10. The system of claim 9, wherein the maintenance intermediate point, in replying to a link tracking response message based on the equivalent number of return transmission paths, is configured to:

replying more than one link trace response message that avoids the impact of unsmooth return transmission paths traversed for all equivalent return transmission paths to the source maintenance endpoint.

11. The system of claim 10, wherein the maintenance intermediate point, in replying to a link tracking response message based on the equivalent number of return transmission paths, is configured to:

for all equivalent return transmission paths to the source maintenance endpoint, replying a link trace response message for each return transmission path to cover all return transmission paths; or,

for all equivalent return transmission paths to the source maintenance endpoint, a link trace response message is replied to for at least two of the return transmission paths.
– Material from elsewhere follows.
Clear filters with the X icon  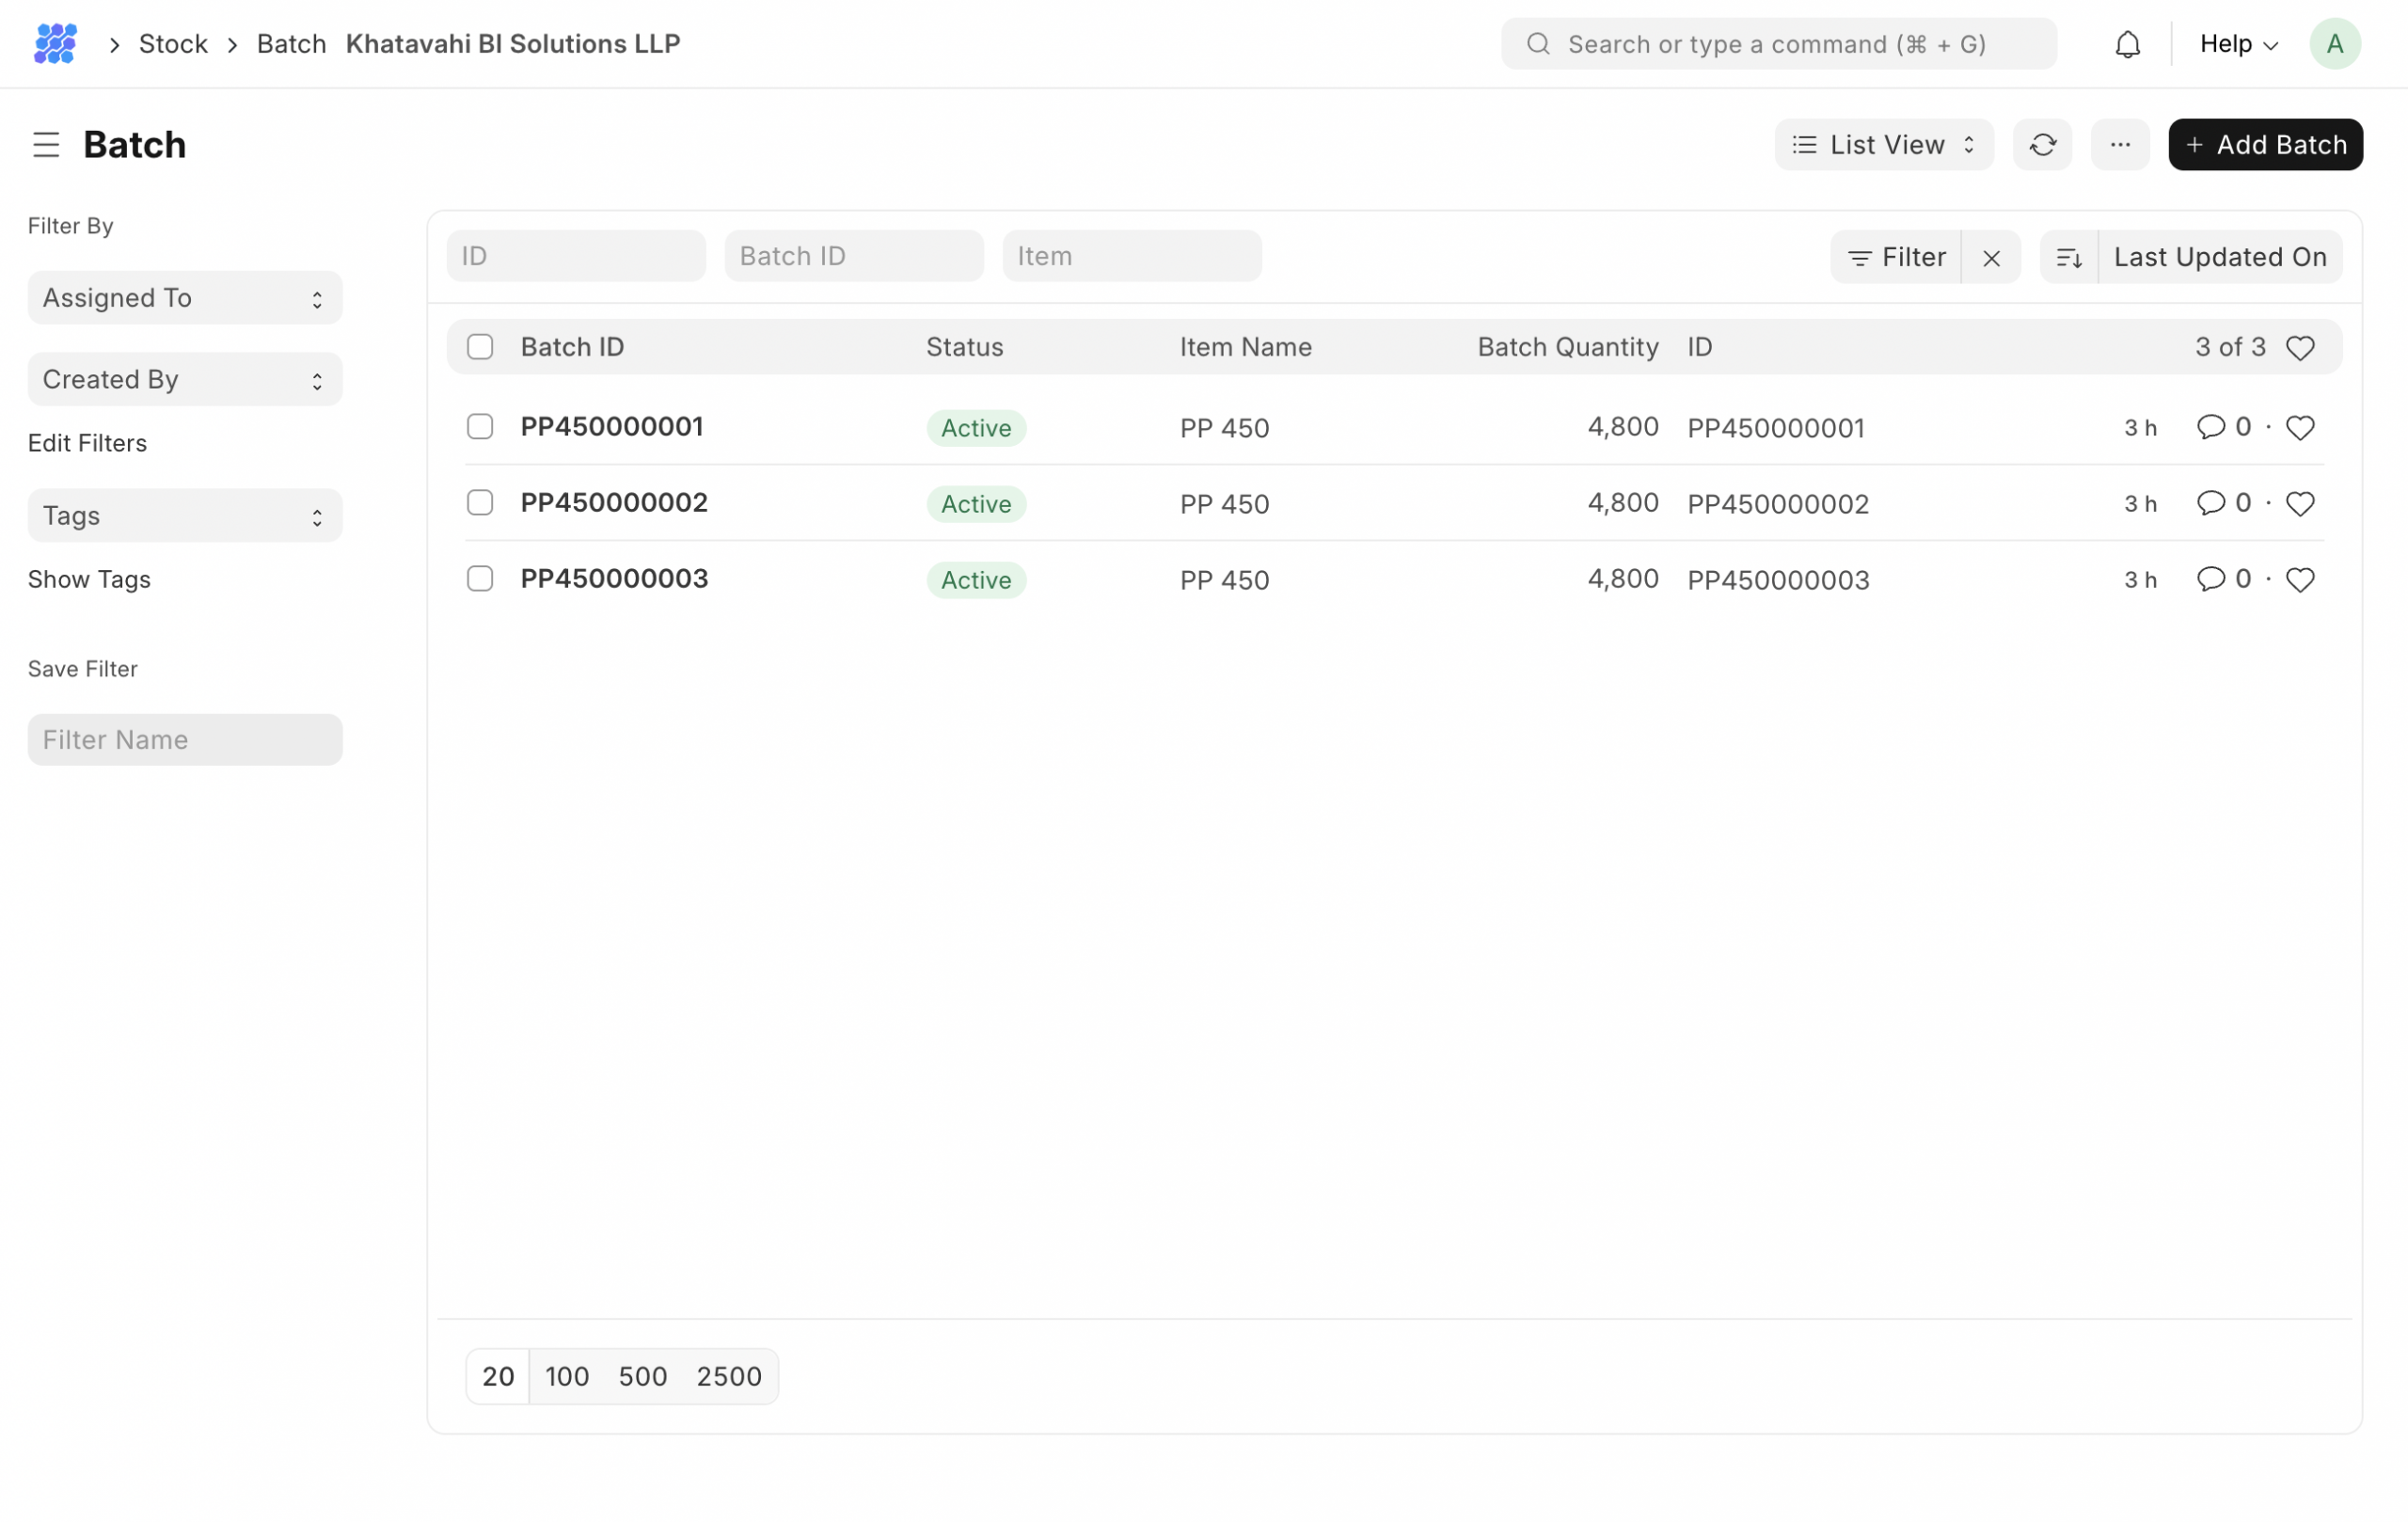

12. The system of claim 9, wherein the destination maintenance point is a destination maintenance end point or a destination maintenance intermediate point.

13. The system according to any one of claims 9 to 12, wherein when the destination maintenance point is a destination maintenance endpoint, the destination maintenance endpoint is configured to:

when confirming that the reverse transmission path passed by the link tracking response message has no fault, only replying one link tracking response message, wherein the link tracking response message carries a corresponding flow identifier; and/or the presence of a gas in the gas,

and when confirming that the reverse transmission path passed by the link tracking response message has a fault, replying more than one link tracking response message which can avoid the influence caused by the unsmooth passing of the return transmission path for all the equivalent return transmission paths to the source maintenance endpoint.

14. The system of claim 13, wherein the destination maintenance endpoint, when replying to the link tracking response message, is configured to:

for all equivalent return transmission paths to the source maintenance endpoint, replying a link trace response message for each return transmission path to cover all return transmission paths; or,

for all equivalent return transmission paths to the source maintenance endpoint, a link trace response message is replied to for at least two of the return transmission paths.

15. The system of claim 9, wherein the source maintenance endpoint is further configured to: directly discarding other link trace response messages from the maintenance intermediate point.

16. The system of claim 9, wherein the source maintenance endpoint, in processing a link trace response message returned by the maintenance intermediate point, is configured to:

and processing the first link tracking response message returned by the maintenance intermediate point.

17. The system of claim 9, wherein the system is disposed in an ethernet network that supports equal cost multipath.